In this lecture we will discuss methods for accounting for multiple tests to safe guard against finding too many positives/rejecting too many null hypotheses for useful interpretation or follow-up of analysis tasks.
Let's start by reviewing simple statistical tests.
I generate normally distributed data $X \sim N(0,1)$ and $Y \sim N(0,1)$ and test the Hypothesis: $H_0: \mu_x > \mu_Y 0$. I use a one-sided hypothesis because it's simpler to illustrate.
I use a one-sided t-test. What if we don't want to make distribution assumptions? I also run a simple permutation based test to illustrate. That is, I use permutations of the $X$ and $Y$ to estimate the distribution of the test statistic under the null hypothesis - here actually a more general assumption of equal distribution.
set.seed(1012) # random seed for reproducibility
#
n <- 100 # sample size
alfa <- 0.05 # level of the test
X <- rnorm(n)
Y <- rnorm(n) - 0.4 # effect size (true difference between the means)
#
TT <- t.test(X,Y,var.equal=T, c("greater")) #one-sided two-sample t-test
TT # output from the test - the statistic, degrees of freedom and the p-value
#
library(MASS)
dd <- rt(100000,df=198) # simulating data from the t-density
ddd <- density(dd) # kernel density estimate
#
plot(ddd$x,ddd$y,type="l",lwd=2, xlab="T",ylab="p(T)",main="t-distribution with n-2 degrees of freedom")
abline(v=TT$stat,col=4,lwd=2)
abline(v=qt(1-alfa,n-2) , lwd=2, lty=2, col=2)
points(ddd$x[ddd$x>TT$stat], ddd$y[ddd$x>TT$stat], type="h", col=gray(.15))
# PERMUTATION TEST
B<-1000 # How many permutations
permT <- rep(0,B) # Store the test statistics for each permuted data set
for (bb in (1:B)) {
ii<-sample(seq(1,2*n),n) # sample half of the data to X and half to Y at random for the test
Total <- cbind(X,Y)
permT[bb] <- t.test(Total[ii], Total[-ii], var.equal=T)$stat
}
ddd <- density(permT)
plot(ddd$x,ddd$y,type="l",lwd=2, xlab="T",ylab="p_perm(T)",main="Distribution of permutation t")
abline(v=TT$stat,col=4,lwd=2)
abline(v=quantile(permT,1-alfa), lwd=2, lty=2, col=2)
points(ddd$x[ddd$x>TT$stat], ddd$y[ddd$x>TT$stat], type="h", col=gray(.15))
#
#
print(paste("t_df p-value",round(TT$p.v,4)))

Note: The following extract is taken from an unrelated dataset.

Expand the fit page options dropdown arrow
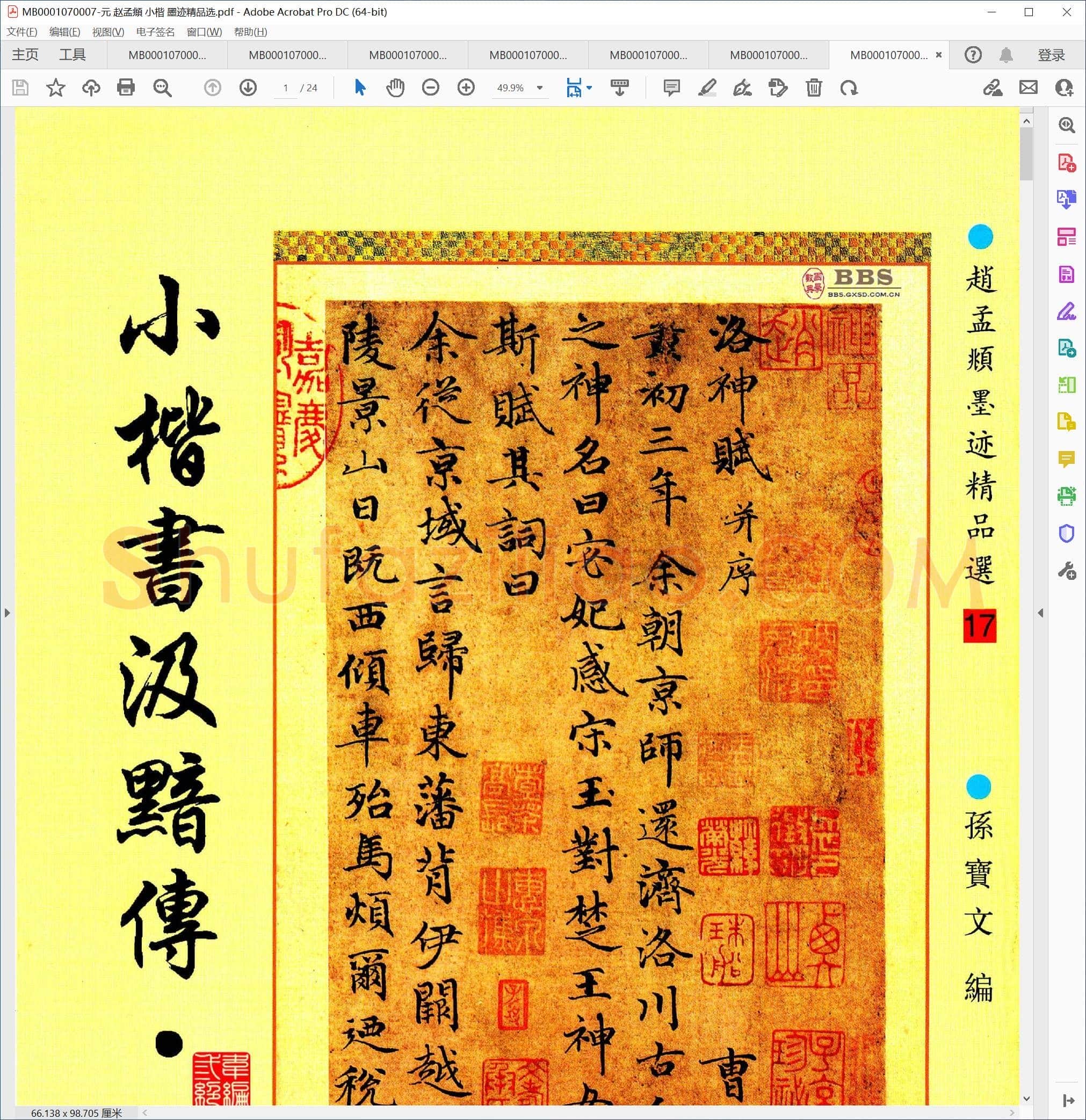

print(paste("Permutation p-value",length(permT[permT > TT$stat])/B))
Two Sample t-test data: X and Y t = 1.9159, df = 198, p-value = 0.02841 alternative hypothesis: true difference in means is greater than 0 95 percent confidence interval: 0.03798045 Inf sample estimates: mean of x mean of y -0.08303086 -0.35934118
[1] "t_df p-value 0.0284" [1] "Permutation p-value 0.032"
OK - that was running one test under the null.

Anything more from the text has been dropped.